[Collection entries]
▽
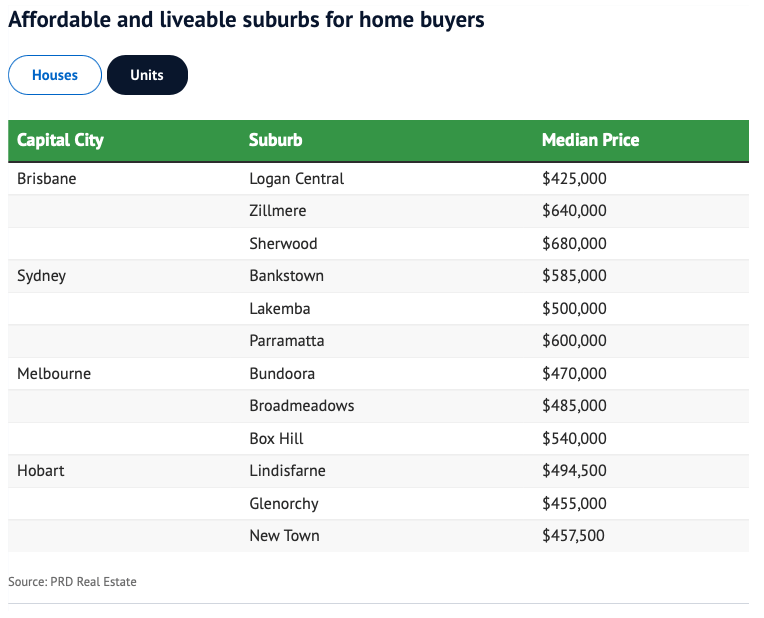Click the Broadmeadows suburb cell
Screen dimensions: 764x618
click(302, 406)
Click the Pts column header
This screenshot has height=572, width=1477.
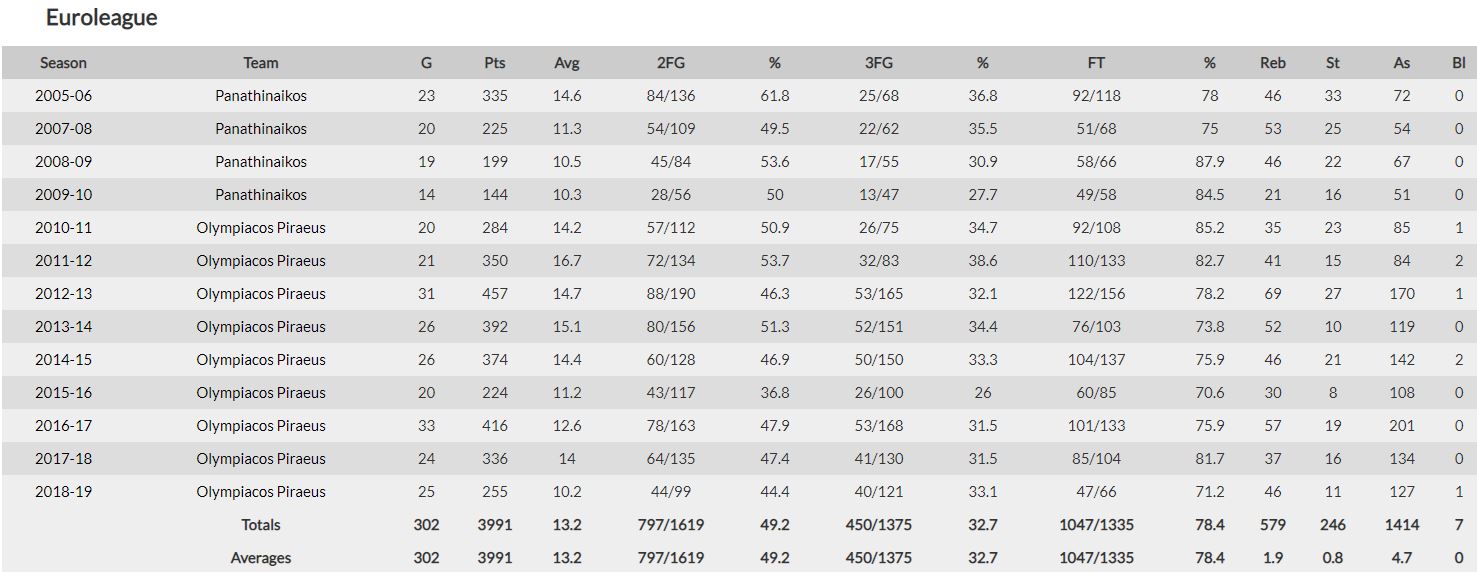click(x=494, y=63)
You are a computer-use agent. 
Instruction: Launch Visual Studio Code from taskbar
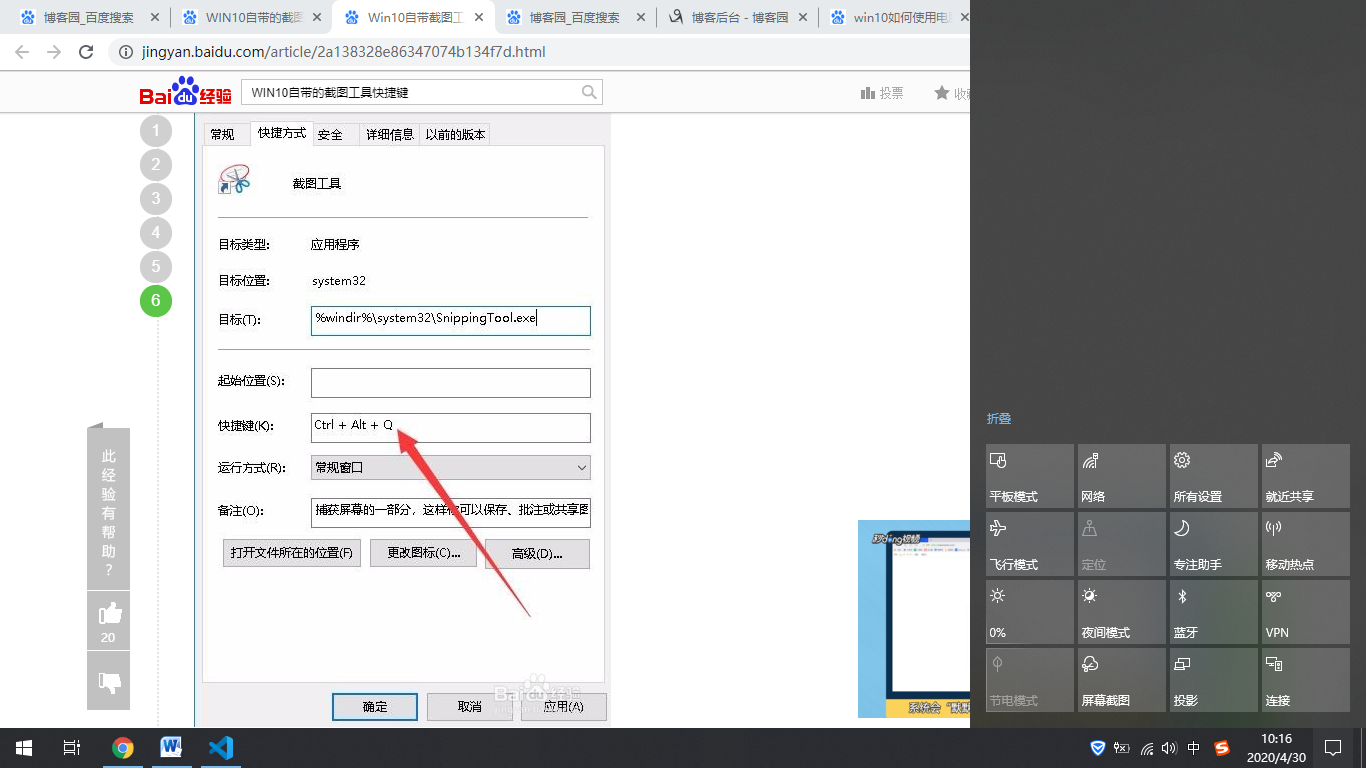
△
[WHAT TO PRODUCE]: For this exercise, write out exactly the lines from the one with "Click the Pts column header" through the last line of the records, inclusive, and leave each picture out.

[RESULT FOR THIS EXERCISE]:
Click the Pts column header
This screenshot has height=572, width=1477.
click(x=494, y=63)
You are a computer-use agent. 
Instruction: Launch Visual Studio Code from taskbar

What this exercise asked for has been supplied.